ところが高校受験の場合、上で述べたように、よほど目的意識が強くないと中2以前から受験態勢に入るのが難しいです。そして中3から受験態勢に入って実力を大きく伸ばすのは「地頭が良い」子以外は難しいです。

小結論

私立大学附属狙いの場合、中学受験できる環境があるなら中受で入るほうがラクに思えます。

安心して高校受験に切り替えられるのは、「英語の学習が進んでいて」「中1・中2から目的意識をもってコツコツ勉強できる子」くらい…でしょうか?

それ以外のお子さんは、一生に一回のチャンスのつもりで頑張ってみるのが良いと思います。

もし中学受験が駄目でも、真剣に勉強した経験(国語と理社はそのまま役立ちます)を生かせば上位の公立高校を狙うのが十分可能です。そこから指定校推薦などでマーチ以上の私立大学も十分狙えます。

中高一貫狙い(難関大学受験)の場合

次は、中高一貫校からの難関(国立)大学受験を狙っていた場合です。この場合は、中学受験をやめて高校受験で公立と私立どちらを目指すかで変わります。

私立高校受験に切り替える場合

あまりないケースだと思いますが、中学受験をするのと付属でない上位私立高校を受験するのとどちらがよいか?考えます。

検討

要素順に検討していきます。

❶科目と向くタイプ

「ひらめき型」向き←--→「コツコツ型」向き

公立中高一貫 私立高校 中学受験 公立高校
(思考型のみ) (難しめ三科) (算国理社) (易しめ五科)

科目を考えると「ひらめき型」なら高校受験もありです。ただ、英語のレベルが高くないとダメです。

科目に関しては、もう一つ注意することがあります。高校受験で私立を第一志望にすると、どうしても「理社は受験で使わないので程々でいいや」となってしまいます。これがかなり危険です。
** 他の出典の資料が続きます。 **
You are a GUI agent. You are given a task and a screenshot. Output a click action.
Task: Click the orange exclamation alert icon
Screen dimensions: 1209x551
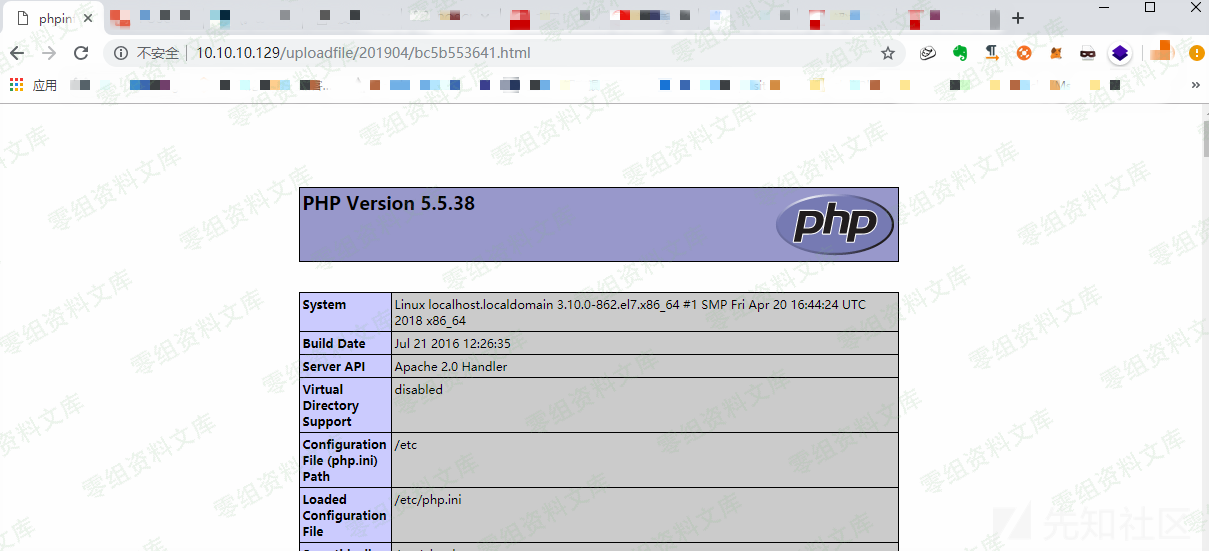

大学受験で「私大文系志望」にしたら最後、「理系志望」はもちろん「国立志望」に進路を変更するのもほぼ無理なのと同様で、「理社はいいや」と思ってしまうと定期テストでの理社の成績が下がって評定(内申書)が下がってしまうので、公立高校受験では相当レベルを下げないといけなくなります。

また理社のどちらかが出来ないと大学受験が出来ません。さらに英語や国語の文章読解では人文科学(社会)や自然科学(理科)の知識がないと不利になるので、理社が出来ないというのは後の大学受験にもかなりのマイナスになります。

❷要素・期間と向くタイプ

万人向き←-→「良い子」向き
「勢い」型向き←---→「コツコツ」型向き
中学受験 私立併願 公立推薦 公立一般
私立一般 私立併願 公立推薦 公立一般
客観のみ短期決戦←---→主観混じり長期戦
(当日試験のみ)  (評定→試験) (評定→試験+評定)

ここはあまり変わりませんね。「コツコツ型の「良い子」なら併願をうけるチャンスが広がるくらい

❸受験態勢と向くタイプ

自分を持ってる子向き←-→周囲に合わせる子向き
高校受験    中学受験
(態勢作り難い)   (作り易い)

実は「私立●●高校」に入るという目的意識を(表面的に)持ち続けるのは意外に簡単です。なぜなら上で述べたように「私立高校受験=理社は出来なくても良い」と考えると「私立志望」と言っていれば勉強がラクになるように見えるからです(笑)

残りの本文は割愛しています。